Executive coach and author Alonzo Kelly (center) gave a presentation on the power of diversity and inclusion. Visit the
State Bar’s Facebook page for more photos of this event.
June 22, 2022 – For the first time in three years, judges, lawyers, and other legal professionals gathered in person last week in Lake Geneva for the State Bar of Wisconsin’s
Annual Meeting and Conference (AMC).
The State Bar’s Board of Governors kicked off the three-day event on June 15 with its
final meeting of FY2022. In a ceremony held that evening, Margaret Hickey was
sworn in as the 67th president of the State Bar.
Following opening day, AMC hosted nearly 30 sessions, a legal expo, and numerous featured speakers, including
Dr. Sharon Meit Abrahams,
Megan Phelps-Roper, and
U.S. Supreme Court Litigator Paul Clement, and
CNN Senior Legal Analyst Laura Coates.
COVID and Legal Recruiting
Dr. Meit Abrahams, a legal talent expert with three decades of experience working with law firms, delivered the opening plenary.

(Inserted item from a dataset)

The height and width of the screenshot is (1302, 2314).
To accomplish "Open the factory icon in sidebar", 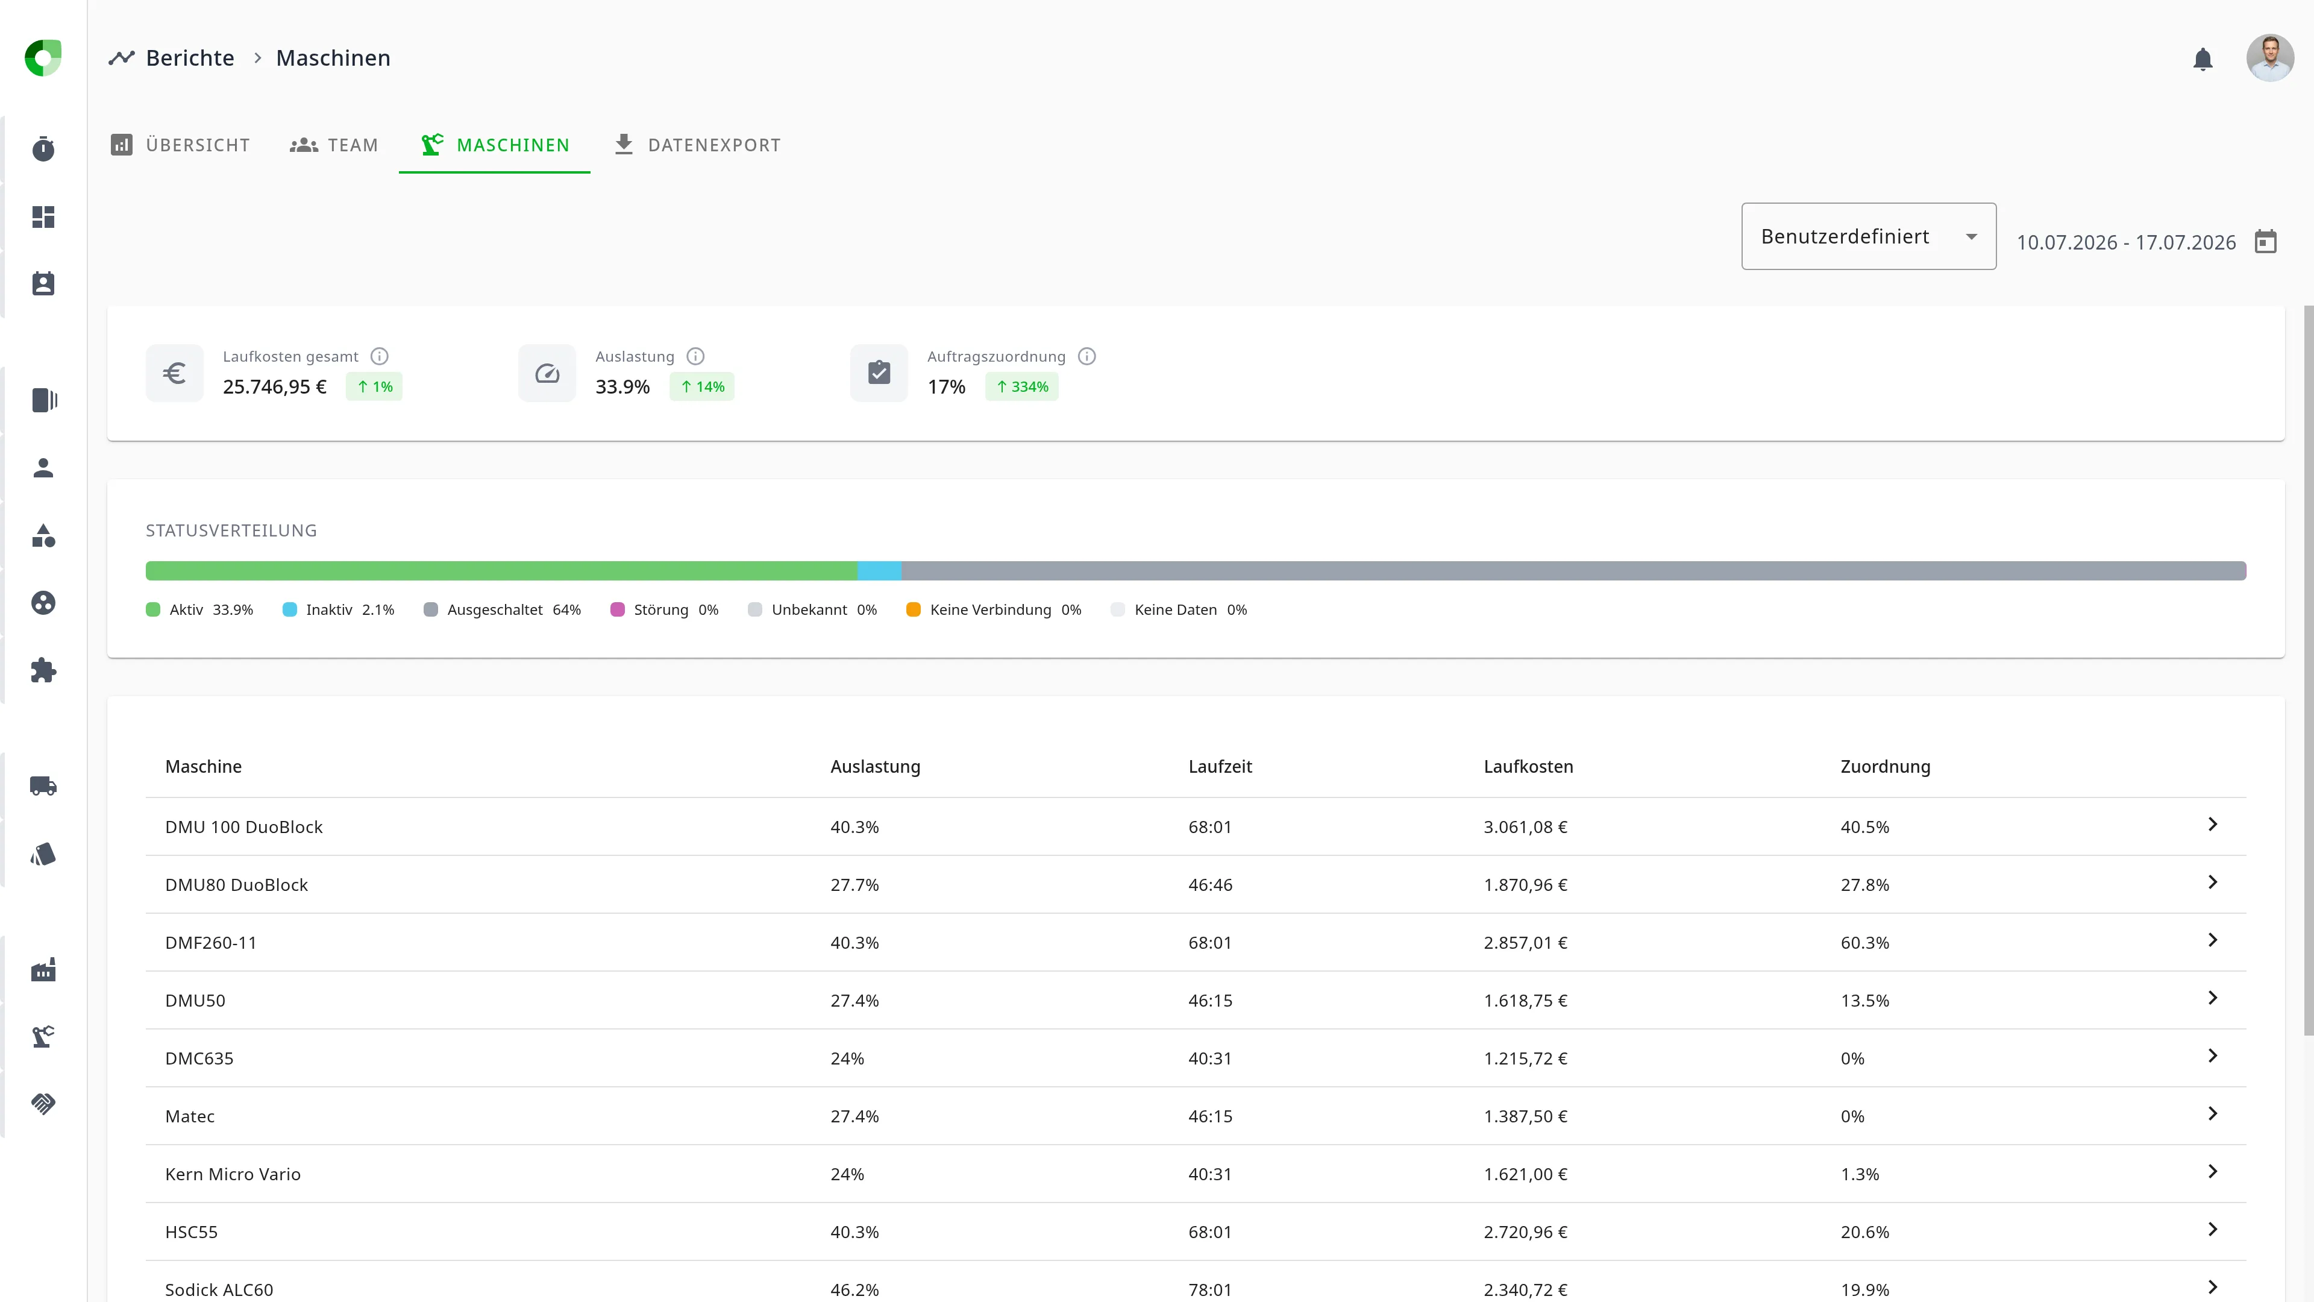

Meit Abrahams led a panel discussion with three legal talent professionals – one each from a law firm, a corporation, and a government agency.
“COVID has changed the way we practice law, changed the way people come to work, it has changed the way people show up as themselves,” Meit Abrahams said. “It has actually changed the way we recruit.”
Dr. Sharon Meit Abrahams, a legal talent expert, led a panel discussion on the challenges of legal recruiting during the COVID pandemic.
A Change of Heart
Author Megan Phelps-Roper gave the luncheon plenary on June 16.
Phelps-Roper discussed how her use of Twitter sparked an awakening that led her to forsake her the Westboro Baptist Church, in which she’d been raised.
The small Kansas-based church adheres to a virulent homophobic and anti-Semitic theology and stages protests around the U.S.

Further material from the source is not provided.